Les autorités poursuivent leur stratégie « zéro Covid » et les habitants de diverses régions ont déjà été invités à rester sur place pour le Nouvel An lunaire (1er février), alors que les premières études suggèrent que le vaccin du laboratoire chinois Sinopharm pourrait ne pas protéger contre une infection liée au variant Omicron, même après une troisième dose.

Entre immobilier, industrie et énergie

Les données relatives à l’activité dans le secteur de l’immobilier s’amélioraient un peu mais restaient faibles. En glissement annuel, l’investissement dans le secteur de l’immobilier est passé de -5,4 % à -4,3 %, les mises en chantiers de -33,1 % à -21,0 % et les ventes de logements résidentiels de -24,1 % à -16,3 %. Les prix de l’immobilier affichaient un troisième mois consécutif de baisse, portant la hausse sur un an à +2,4 %.

La production industrielle s’est révélée supérieure aux attentes avec une progression de +3,8 % en glissement annuel. La bonne tenue des exportations est un facteur de soutien à la production manufacturière, mais la production reste orientée à la baisse dans certaines industries très énergivores comme le ciment ou l’acier, qui sont à la fois très exposées aux rationnements d’énergie et au ralentissement du secteur de l’immobilier.

Les pénuries d’énergie semblent néanmoins s’apaiser à en juger par la forte baisse du prix de la tonne de charbon, le rebond de la production aidant. Cela permet de ralentir la hausse des prix à la production, qui ressort à +12,9 % sur un an.

Chine : assouplissement de la politique économique

Quelle politique économique en 2022 ?

L’inflation des prix à la consommation demeure néanmoins contenue à +1,2 % sur un an, hors énergie et alimentation. Cela permet aux autorités d’assouplir leur politique monétaire pour aider la croissance du crédit et l’activité. Le coefficient de réserves obligatoires des banques a été abaissé de 50 points de base.

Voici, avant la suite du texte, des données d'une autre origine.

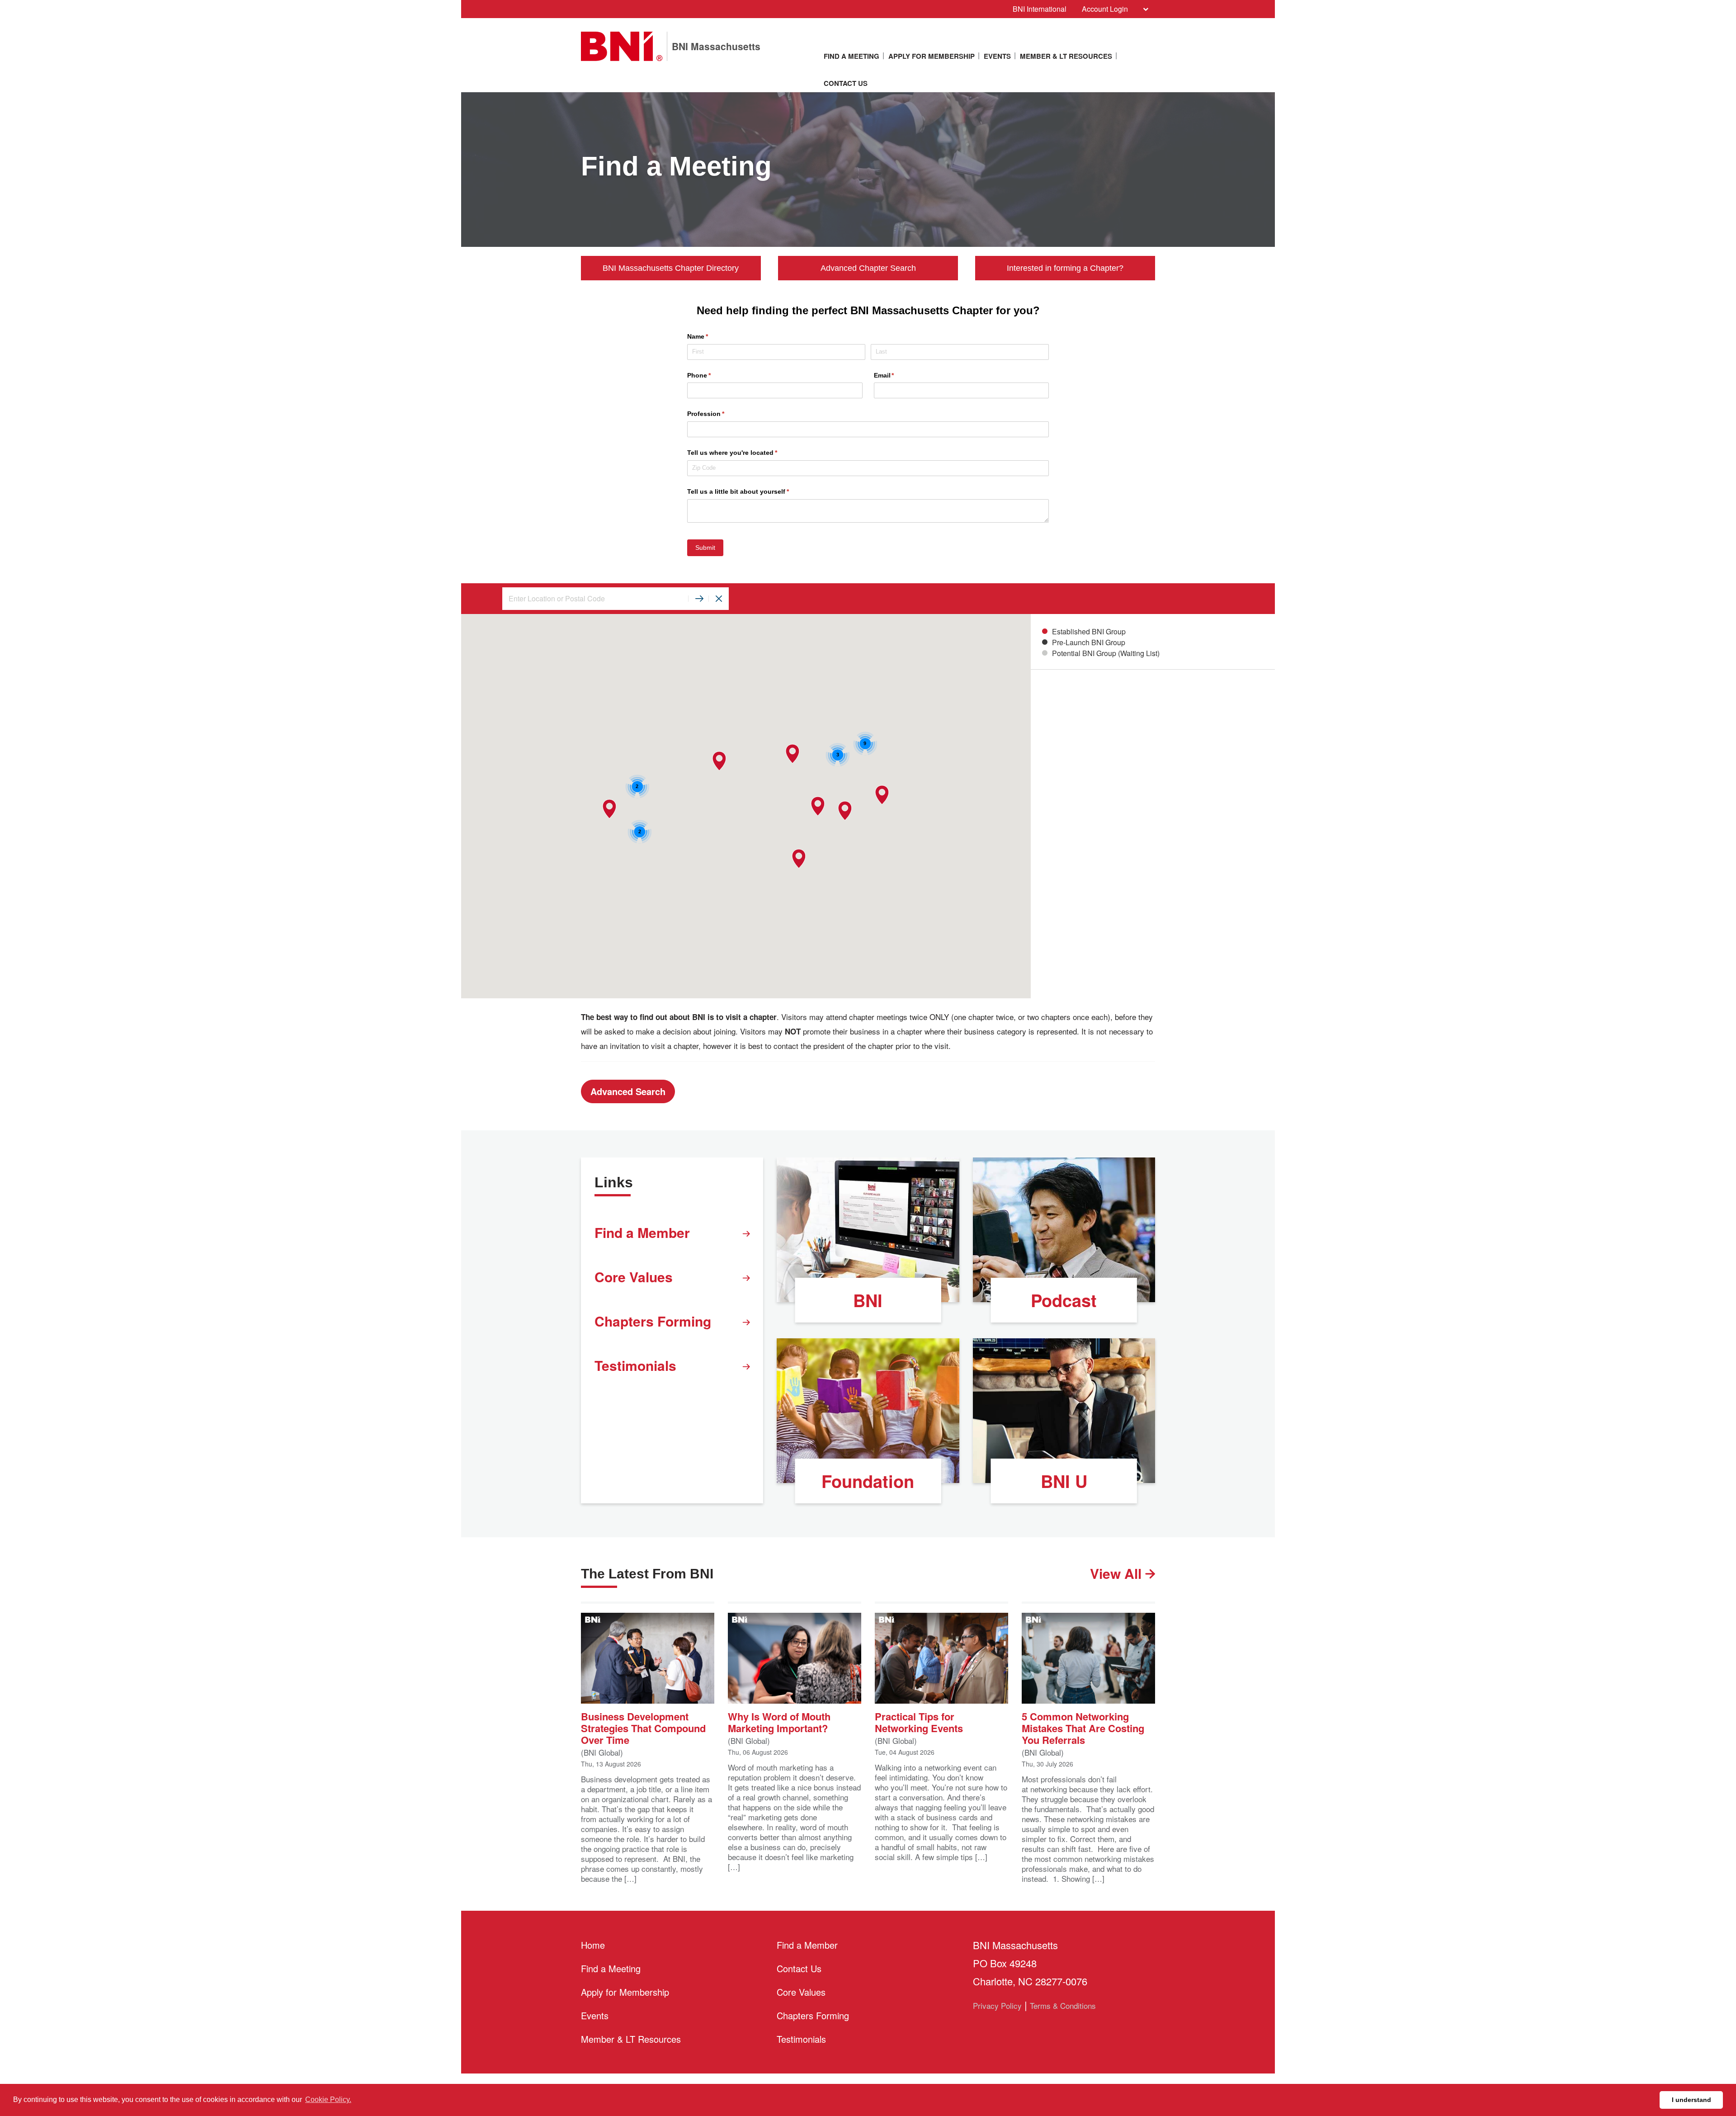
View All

Le taux préférentiel de prêts à 1 an, correspondant au taux le plus avantageux que les banques peuvent offrir aux entreprises et aux ménages, a été abaissé de 5 points de base à 3,80 %. À l’issue de la conférence économique annuelle, qui donne les grandes orientations pour 2022, et en attendant les objectifs chiffrés traditionnellement publiés en mars, les autorités ont insisté sur le fait que la stabilité sera une priorité en 2022.

Il a été suggéré que la politique économique sera plus accommodante et les autorités ont indiqué que la prospérité commune était un objectif de long terme qui passait d’abord par l’augmentation de la richesse, ce qui suppose le maintien d’un bon niveau de croissance.

L’opinion exprimée ci-dessus est datée du 26 décembre 2021.